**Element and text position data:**
------------------------------

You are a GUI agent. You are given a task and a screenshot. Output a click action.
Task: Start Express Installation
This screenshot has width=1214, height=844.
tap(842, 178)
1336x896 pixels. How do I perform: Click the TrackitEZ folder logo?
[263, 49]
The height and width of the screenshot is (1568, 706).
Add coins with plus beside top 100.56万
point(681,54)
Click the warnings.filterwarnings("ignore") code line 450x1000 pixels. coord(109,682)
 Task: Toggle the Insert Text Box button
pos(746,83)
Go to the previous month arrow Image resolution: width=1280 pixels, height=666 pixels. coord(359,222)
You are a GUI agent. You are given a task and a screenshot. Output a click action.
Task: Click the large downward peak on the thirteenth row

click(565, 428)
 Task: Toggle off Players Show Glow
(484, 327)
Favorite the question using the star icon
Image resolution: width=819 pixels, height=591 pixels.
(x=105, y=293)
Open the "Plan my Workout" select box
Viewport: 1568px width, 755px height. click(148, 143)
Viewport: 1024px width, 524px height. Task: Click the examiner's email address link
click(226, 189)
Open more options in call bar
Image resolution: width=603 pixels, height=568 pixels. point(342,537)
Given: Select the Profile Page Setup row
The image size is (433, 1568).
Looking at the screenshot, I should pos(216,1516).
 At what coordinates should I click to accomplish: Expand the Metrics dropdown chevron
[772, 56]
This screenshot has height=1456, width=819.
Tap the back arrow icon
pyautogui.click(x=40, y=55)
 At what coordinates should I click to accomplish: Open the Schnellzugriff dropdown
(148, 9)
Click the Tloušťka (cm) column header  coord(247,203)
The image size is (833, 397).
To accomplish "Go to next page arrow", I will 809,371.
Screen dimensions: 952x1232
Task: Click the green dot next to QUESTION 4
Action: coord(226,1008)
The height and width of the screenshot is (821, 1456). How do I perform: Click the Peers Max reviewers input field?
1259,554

------------------------------

**WRITTEN INSTRUCTION:**
Copy out every one of the records above, word for word.

**EXERCISE RESULT:**
You are a GUI agent. You are given a task and a screenshot. Output a click action.
Task: Start Express Installation
This screenshot has width=1214, height=844.
tap(842, 178)
1336x896 pixels. How do I perform: Click the TrackitEZ folder logo?
[263, 49]
The height and width of the screenshot is (1568, 706).
Add coins with plus beside top 100.56万
point(681,54)
Click the warnings.filterwarnings("ignore") code line 450x1000 pixels. coord(109,682)
 Task: Toggle the Insert Text Box button
pos(746,83)
Go to the previous month arrow Image resolution: width=1280 pixels, height=666 pixels. coord(359,222)
You are a GUI agent. You are given a task and a screenshot. Output a click action.
Task: Click the large downward peak on the thirteenth row

click(565, 428)
 Task: Toggle off Players Show Glow
(484, 327)
Favorite the question using the star icon
Image resolution: width=819 pixels, height=591 pixels.
(x=105, y=293)
Open the "Plan my Workout" select box
Viewport: 1568px width, 755px height. click(148, 143)
Viewport: 1024px width, 524px height. Task: Click the examiner's email address link
click(226, 189)
Open more options in call bar
Image resolution: width=603 pixels, height=568 pixels. point(342,537)
Given: Select the Profile Page Setup row
The image size is (433, 1568).
Looking at the screenshot, I should pos(216,1516).
 At what coordinates should I click to accomplish: Expand the Metrics dropdown chevron
[772, 56]
This screenshot has height=1456, width=819.
Tap the back arrow icon
pyautogui.click(x=40, y=55)
 At what coordinates should I click to accomplish: Open the Schnellzugriff dropdown
(148, 9)
Click the Tloušťka (cm) column header  coord(247,203)
The image size is (833, 397).
To accomplish "Go to next page arrow", I will 809,371.
Screen dimensions: 952x1232
Task: Click the green dot next to QUESTION 4
Action: coord(226,1008)
The height and width of the screenshot is (821, 1456). How do I perform: Click the Peers Max reviewers input field?
1259,554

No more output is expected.